Monday, September 22, 2003

Yesterday I sat down and spoke with the fellow that I fancy. I need to come to grips with the fact that I am a shy girl. That in order to make friends, one must actually speak and smile and make eye contact. I am so tired of living in this shell. Anyway, he is really dreamy with his squinty eyes and dimples. He should ask me to the movies.


I have been thinking a lot about Tim. I hate that I am still thinking about him so much. Sometimes I forget about the whole business, and then it hits me like a wave. I don't know where to file this sort of anger and sadness. I want him to hurt.

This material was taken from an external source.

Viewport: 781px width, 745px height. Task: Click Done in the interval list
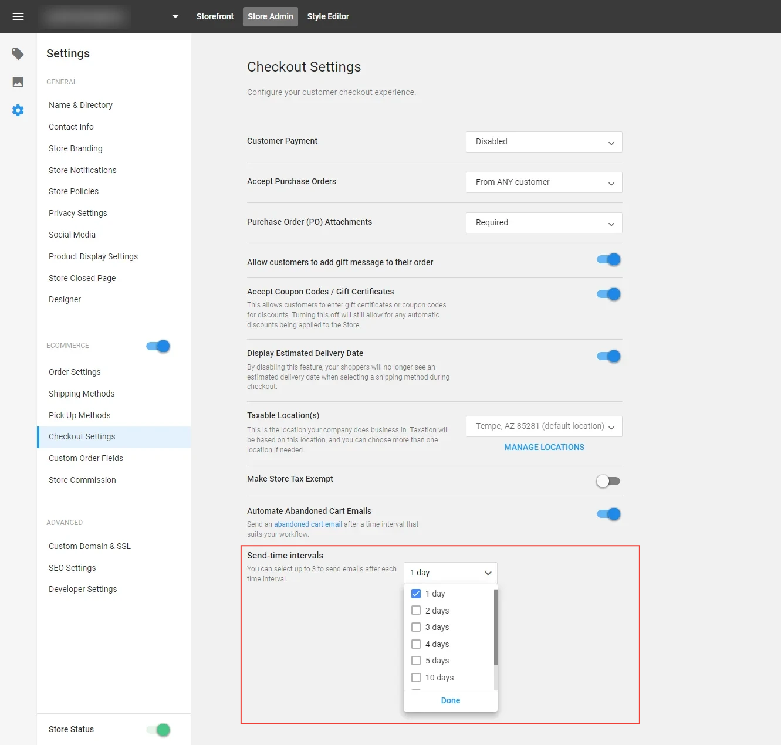coord(450,700)
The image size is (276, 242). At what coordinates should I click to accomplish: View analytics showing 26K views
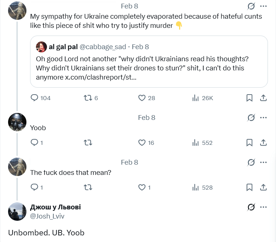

Every time I talk about it, I have to act like I'm all okay and stuff. But I'm not. It hurts a lot. Personal rejection is hard to take, and it makes you feel like shit. You wonder if it was because of the space between your teeth, or the length of your hair, or the cut of your shirt. You wonder if things would have been different if you flirted with him more.
This is all sounding so ridiculous.
I want to be alone....but not alone.

Sunday, September 21, 2003

Lisa is coming tomorrow.
Sara is coming on Thursday.
Last Thursday was National Talk Like A Pirate Day, and I totally missed it.
Last Tuesday was Lisa's birthday, and I totally missed it too.
Today is Sunday I should have gone to church, but I'm going for 3.95 breakfast at the Big C instead.